__Material provided__.
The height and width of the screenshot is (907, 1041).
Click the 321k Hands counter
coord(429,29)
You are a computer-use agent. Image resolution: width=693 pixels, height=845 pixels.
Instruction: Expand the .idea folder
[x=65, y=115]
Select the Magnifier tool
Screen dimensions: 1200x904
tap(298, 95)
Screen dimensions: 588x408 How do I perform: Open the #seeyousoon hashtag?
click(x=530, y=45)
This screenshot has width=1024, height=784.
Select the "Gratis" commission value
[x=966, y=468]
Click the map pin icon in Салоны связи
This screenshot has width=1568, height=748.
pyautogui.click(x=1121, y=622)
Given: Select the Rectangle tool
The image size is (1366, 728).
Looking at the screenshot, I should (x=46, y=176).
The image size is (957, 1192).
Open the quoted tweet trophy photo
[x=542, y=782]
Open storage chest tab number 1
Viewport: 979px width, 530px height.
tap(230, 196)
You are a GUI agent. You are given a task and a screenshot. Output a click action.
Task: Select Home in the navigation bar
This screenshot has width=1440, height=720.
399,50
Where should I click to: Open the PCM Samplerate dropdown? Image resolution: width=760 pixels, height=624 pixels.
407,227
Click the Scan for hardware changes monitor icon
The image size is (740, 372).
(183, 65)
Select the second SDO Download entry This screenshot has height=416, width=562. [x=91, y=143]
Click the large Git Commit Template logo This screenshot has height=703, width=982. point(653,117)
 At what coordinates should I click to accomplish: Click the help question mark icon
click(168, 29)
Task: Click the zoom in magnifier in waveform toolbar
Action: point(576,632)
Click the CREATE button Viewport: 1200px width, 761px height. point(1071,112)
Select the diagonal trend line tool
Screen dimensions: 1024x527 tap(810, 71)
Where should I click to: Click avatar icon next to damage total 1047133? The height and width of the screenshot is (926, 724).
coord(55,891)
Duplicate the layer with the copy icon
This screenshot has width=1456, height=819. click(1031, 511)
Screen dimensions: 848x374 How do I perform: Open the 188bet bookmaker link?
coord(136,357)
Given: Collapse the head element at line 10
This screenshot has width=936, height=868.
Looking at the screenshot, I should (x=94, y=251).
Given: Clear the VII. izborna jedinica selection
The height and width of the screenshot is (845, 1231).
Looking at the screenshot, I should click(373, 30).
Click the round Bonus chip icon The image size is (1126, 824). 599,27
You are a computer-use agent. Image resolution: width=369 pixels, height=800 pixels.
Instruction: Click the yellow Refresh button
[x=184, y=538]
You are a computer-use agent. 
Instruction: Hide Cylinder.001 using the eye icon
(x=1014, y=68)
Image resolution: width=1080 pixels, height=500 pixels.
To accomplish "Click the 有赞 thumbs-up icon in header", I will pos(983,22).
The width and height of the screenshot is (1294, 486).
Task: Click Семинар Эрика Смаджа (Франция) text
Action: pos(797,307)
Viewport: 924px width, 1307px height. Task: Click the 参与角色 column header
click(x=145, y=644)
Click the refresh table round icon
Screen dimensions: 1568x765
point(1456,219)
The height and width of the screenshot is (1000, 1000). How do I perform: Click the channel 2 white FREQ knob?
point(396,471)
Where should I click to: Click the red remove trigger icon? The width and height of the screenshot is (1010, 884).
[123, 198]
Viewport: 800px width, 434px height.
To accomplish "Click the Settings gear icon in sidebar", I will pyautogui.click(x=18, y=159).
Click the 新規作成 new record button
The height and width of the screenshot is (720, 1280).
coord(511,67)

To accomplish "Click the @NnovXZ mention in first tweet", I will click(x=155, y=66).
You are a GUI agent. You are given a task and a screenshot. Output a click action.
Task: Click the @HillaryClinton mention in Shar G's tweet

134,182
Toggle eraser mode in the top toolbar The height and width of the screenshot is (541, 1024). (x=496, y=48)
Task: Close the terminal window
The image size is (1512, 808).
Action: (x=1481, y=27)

__What is expected__. Would you output every entry exactly as it was written?

__Answer to this problem__.
The height and width of the screenshot is (907, 1041).
Click the 321k Hands counter
coord(429,29)
You are a computer-use agent. Image resolution: width=693 pixels, height=845 pixels.
Instruction: Expand the .idea folder
[x=65, y=115]
Select the Magnifier tool
Screen dimensions: 1200x904
tap(298, 95)
Screen dimensions: 588x408 How do I perform: Open the #seeyousoon hashtag?
click(x=530, y=45)
This screenshot has width=1024, height=784.
Select the "Gratis" commission value
[x=966, y=468]
Click the map pin icon in Салоны связи
This screenshot has width=1568, height=748.
pyautogui.click(x=1121, y=622)
Given: Select the Rectangle tool
The image size is (1366, 728).
Looking at the screenshot, I should (x=46, y=176).
The image size is (957, 1192).
Open the quoted tweet trophy photo
[x=542, y=782]
Open storage chest tab number 1
Viewport: 979px width, 530px height.
tap(230, 196)
You are a GUI agent. You are given a task and a screenshot. Output a click action.
Task: Select Home in the navigation bar
This screenshot has width=1440, height=720.
399,50
Where should I click to: Open the PCM Samplerate dropdown? Image resolution: width=760 pixels, height=624 pixels.
407,227
Click the Scan for hardware changes monitor icon
The image size is (740, 372).
(183, 65)
Select the second SDO Download entry This screenshot has height=416, width=562. [x=91, y=143]
Click the large Git Commit Template logo This screenshot has height=703, width=982. point(653,117)
 At what coordinates should I click to accomplish: Click the help question mark icon
click(168, 29)
Task: Click the zoom in magnifier in waveform toolbar
Action: point(576,632)
Click the CREATE button Viewport: 1200px width, 761px height. point(1071,112)
Select the diagonal trend line tool
Screen dimensions: 1024x527 tap(810, 71)
Where should I click to: Click avatar icon next to damage total 1047133? The height and width of the screenshot is (926, 724).
coord(55,891)
Duplicate the layer with the copy icon
This screenshot has width=1456, height=819. click(1031, 511)
Screen dimensions: 848x374 How do I perform: Open the 188bet bookmaker link?
coord(136,357)
Given: Collapse the head element at line 10
This screenshot has width=936, height=868.
Looking at the screenshot, I should (x=94, y=251).
Given: Clear the VII. izborna jedinica selection
The height and width of the screenshot is (845, 1231).
Looking at the screenshot, I should click(373, 30).
Click the round Bonus chip icon The image size is (1126, 824). 599,27
You are a computer-use agent. Image resolution: width=369 pixels, height=800 pixels.
Instruction: Click the yellow Refresh button
[x=184, y=538]
You are a computer-use agent. 
Instruction: Hide Cylinder.001 using the eye icon
(x=1014, y=68)
Image resolution: width=1080 pixels, height=500 pixels.
To accomplish "Click the 有赞 thumbs-up icon in header", I will pos(983,22).
The width and height of the screenshot is (1294, 486).
Task: Click Семинар Эрика Смаджа (Франция) text
Action: pos(797,307)
Viewport: 924px width, 1307px height. Task: Click the 参与角色 column header
click(x=145, y=644)
Click the refresh table round icon
Screen dimensions: 1568x765
point(1456,219)
The height and width of the screenshot is (1000, 1000). How do I perform: Click the channel 2 white FREQ knob?
point(396,471)
Where should I click to: Click the red remove trigger icon? The width and height of the screenshot is (1010, 884).
[123, 198]
Viewport: 800px width, 434px height.
To accomplish "Click the Settings gear icon in sidebar", I will pyautogui.click(x=18, y=159).
Click the 新規作成 new record button
The height and width of the screenshot is (720, 1280).
coord(511,67)

To accomplish "Click the @NnovXZ mention in first tweet", I will click(x=155, y=66).
You are a GUI agent. You are given a task and a screenshot. Output a click action.
Task: Click the @HillaryClinton mention in Shar G's tweet

134,182
Toggle eraser mode in the top toolbar The height and width of the screenshot is (541, 1024). (x=496, y=48)
Task: Close the terminal window
The image size is (1512, 808).
Action: (x=1481, y=27)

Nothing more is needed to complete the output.